In this 100th anniversary year of the birth of Nobel Peace Prize laureate Andrei Sakharov, the organization’s founder, this announcement is deeply disturbing for the future of historical research and the defense of human rights in Russia.

As I emphasized at Charles University in Prague on December 6, 2019, “The temptation is great for certain people to conduct a ‘history policy’ in order to manipulate the past for their own ends, to stir things up, to add to the confusion, and to further a specific ideology… As the great French historian Marc Bloch once said, ‘the misunderstanding of the present is the inevitable consequence of ignorance of the past.’ It can also be the consequence of the manipulation of history. One of the European principles is academic freedom and if this freedom is threatened, democracy and peace will be threatened as well.”

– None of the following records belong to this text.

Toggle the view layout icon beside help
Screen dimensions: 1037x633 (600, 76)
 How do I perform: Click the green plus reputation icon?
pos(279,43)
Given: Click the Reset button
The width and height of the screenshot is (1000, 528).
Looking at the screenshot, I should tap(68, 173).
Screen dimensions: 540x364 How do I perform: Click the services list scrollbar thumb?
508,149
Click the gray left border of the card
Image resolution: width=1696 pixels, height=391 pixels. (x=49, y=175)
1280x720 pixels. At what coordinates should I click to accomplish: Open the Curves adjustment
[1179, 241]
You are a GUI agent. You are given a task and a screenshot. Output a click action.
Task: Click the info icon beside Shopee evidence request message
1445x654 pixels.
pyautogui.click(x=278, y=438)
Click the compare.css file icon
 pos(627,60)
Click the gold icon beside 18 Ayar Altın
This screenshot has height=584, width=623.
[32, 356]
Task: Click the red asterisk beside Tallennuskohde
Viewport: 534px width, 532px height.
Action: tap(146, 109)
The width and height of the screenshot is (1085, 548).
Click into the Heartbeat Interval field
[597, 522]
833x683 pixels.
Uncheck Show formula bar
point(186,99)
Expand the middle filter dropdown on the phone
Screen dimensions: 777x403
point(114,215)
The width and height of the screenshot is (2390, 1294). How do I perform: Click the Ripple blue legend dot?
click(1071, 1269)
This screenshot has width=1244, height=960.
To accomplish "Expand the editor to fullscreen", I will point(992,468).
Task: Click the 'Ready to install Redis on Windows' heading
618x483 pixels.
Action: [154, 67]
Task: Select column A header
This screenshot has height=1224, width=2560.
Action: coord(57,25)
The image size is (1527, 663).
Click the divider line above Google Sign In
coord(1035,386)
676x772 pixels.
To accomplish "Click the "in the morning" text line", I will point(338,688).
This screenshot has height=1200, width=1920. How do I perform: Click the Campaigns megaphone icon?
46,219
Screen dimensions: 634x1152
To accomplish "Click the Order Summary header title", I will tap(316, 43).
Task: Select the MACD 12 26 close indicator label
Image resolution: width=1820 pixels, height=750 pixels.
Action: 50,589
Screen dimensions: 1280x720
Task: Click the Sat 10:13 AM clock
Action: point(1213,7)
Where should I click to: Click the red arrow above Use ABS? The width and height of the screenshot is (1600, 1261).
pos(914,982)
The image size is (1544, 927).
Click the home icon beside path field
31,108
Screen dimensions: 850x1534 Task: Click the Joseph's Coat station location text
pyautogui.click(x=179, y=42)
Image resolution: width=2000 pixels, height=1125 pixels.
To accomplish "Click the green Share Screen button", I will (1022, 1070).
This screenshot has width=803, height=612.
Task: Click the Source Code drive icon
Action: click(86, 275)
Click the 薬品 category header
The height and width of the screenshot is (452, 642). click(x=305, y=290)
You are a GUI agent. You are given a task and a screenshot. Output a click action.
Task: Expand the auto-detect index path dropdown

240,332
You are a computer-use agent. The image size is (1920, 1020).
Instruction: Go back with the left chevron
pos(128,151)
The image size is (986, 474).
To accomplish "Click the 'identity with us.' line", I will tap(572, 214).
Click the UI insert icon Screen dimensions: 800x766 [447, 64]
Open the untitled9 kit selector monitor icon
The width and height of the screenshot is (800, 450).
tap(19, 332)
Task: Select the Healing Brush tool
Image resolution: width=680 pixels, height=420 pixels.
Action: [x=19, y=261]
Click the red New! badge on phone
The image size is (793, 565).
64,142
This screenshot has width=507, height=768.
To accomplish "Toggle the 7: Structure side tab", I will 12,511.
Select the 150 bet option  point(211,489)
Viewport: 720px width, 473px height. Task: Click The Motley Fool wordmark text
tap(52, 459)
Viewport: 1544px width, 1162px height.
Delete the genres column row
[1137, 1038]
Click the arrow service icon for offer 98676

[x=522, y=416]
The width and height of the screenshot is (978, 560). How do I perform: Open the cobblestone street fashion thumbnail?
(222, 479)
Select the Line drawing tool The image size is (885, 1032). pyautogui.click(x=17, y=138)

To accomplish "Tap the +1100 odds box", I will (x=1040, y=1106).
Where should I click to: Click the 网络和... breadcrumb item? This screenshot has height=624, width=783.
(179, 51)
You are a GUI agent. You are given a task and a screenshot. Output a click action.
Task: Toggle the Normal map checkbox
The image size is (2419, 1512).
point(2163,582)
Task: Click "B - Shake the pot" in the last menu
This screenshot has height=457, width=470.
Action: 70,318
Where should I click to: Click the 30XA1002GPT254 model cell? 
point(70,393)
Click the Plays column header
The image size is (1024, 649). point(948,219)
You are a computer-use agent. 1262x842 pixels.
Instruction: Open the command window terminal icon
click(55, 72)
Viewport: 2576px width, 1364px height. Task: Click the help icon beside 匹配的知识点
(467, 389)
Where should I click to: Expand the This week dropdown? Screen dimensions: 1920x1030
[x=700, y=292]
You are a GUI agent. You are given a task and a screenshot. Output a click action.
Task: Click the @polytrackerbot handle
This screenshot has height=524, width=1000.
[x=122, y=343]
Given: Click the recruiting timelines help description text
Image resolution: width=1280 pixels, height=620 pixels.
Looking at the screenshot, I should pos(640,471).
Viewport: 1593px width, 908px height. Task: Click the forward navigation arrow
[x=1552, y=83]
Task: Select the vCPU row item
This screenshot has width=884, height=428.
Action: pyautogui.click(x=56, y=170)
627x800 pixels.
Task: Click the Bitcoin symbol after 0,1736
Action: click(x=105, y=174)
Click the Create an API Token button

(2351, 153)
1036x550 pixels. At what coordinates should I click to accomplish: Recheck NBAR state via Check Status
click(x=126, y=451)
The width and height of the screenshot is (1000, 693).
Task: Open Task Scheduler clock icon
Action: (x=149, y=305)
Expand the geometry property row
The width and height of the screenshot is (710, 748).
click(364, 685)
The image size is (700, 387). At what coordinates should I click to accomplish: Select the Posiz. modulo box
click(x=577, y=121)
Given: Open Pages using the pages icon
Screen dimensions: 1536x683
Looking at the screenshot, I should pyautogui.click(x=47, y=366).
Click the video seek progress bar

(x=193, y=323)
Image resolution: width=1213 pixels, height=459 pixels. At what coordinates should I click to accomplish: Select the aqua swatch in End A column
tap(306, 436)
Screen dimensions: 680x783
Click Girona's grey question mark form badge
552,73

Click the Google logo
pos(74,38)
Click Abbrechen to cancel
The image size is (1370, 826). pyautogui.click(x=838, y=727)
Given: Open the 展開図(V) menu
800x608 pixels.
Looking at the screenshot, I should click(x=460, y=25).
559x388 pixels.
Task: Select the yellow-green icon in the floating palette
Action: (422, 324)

France has praised Memorial’s efforts on countless occasions. Its extraordinary scientific work, which furthers a better understanding of the mass crimes of the 20th century through the amassing of archives, testimonies and historical studies, constitutes a vital contribution to contemporary history, to the rehabilitation of the victims of repression and, more generally, to collective memory.

The dissolution of the International Memorial Society is a terrible loss for the Russian people, who are entitled to have an accurate knowledge of their past and a society based on the fundamental values upheld by the Council of Europe. It is also a loss for the scientific, academic and cultural communities of both our countries, which are working to build an ambitious bilateral relationship independent of the vagaries of politics.

In this context, yesterday’s decision by the Petrozavodsk court to increase the sentence of Yuri Dmitriyev - a historian investigating Stalin-era mass graves, a human rights activist and local Memorial director – to 15 years in a penal colony is also very troubling. Together with its EU partners, France calls for his release and will continue to monitor his situation with the utmost attention.